Frontiers in Neuroinformatics
|May 4, 2026
Summary
NeuroFusionNet, a novel deep learning framework, enhances brain tumor classification from MRI scans by integrating generative adversarial networks (GANs) with transfer learning. This approach achieves high accuracy, outperforming existing methods.
Area of Science:
- Medical Imaging
- Artificial Intelligence
- Computer Vision
Background:
- Brain tumor diagnosis from MRI is challenging due to image variability and manual interpretation limitations.
- Automated methods are needed to improve diagnostic accuracy and efficiency.
Purpose of the Study:
- To develop and validate NeuroFusionNet, a deep learning framework for automated brain tumor classification using MRI.
- To enhance classification performance by combining GAN-based synthetic image generation with transfer learning.
Main Methods:
- NeuroFusionNet utilizes a VGG16 backbone, fine-tuning its last ten layers while keeping earlier layers frozen.

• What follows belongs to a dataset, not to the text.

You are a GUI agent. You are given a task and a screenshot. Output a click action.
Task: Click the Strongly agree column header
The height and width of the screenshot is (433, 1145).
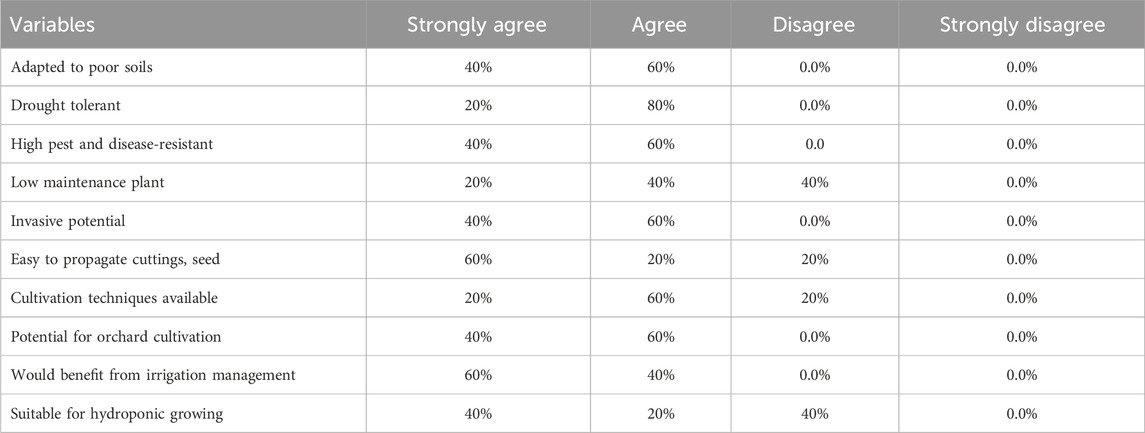point(478,25)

- Generative Adversarial Networks (GANs) create synthetic MRI images to augment real data.
- Both real and synthetic images are processed through the VGG16 network for feature extraction and classification.
Main Results:
- NeuroFusionNet achieved high classification accuracies of 99.05% and 98.75% on two public MRI datasets.
- The framework outperformed several state-of-the-art neural network architectures.
- Consistent superior performance was observed across different datasets.
Conclusions:
- NeuroFusionNet demonstrates significant effectiveness for brain tumor classification on public MRI datasets.
- The proposed framework shows promise for improving automated diagnostic tools in neuro-oncology.
- Further external validation is recommended to confirm generalizability.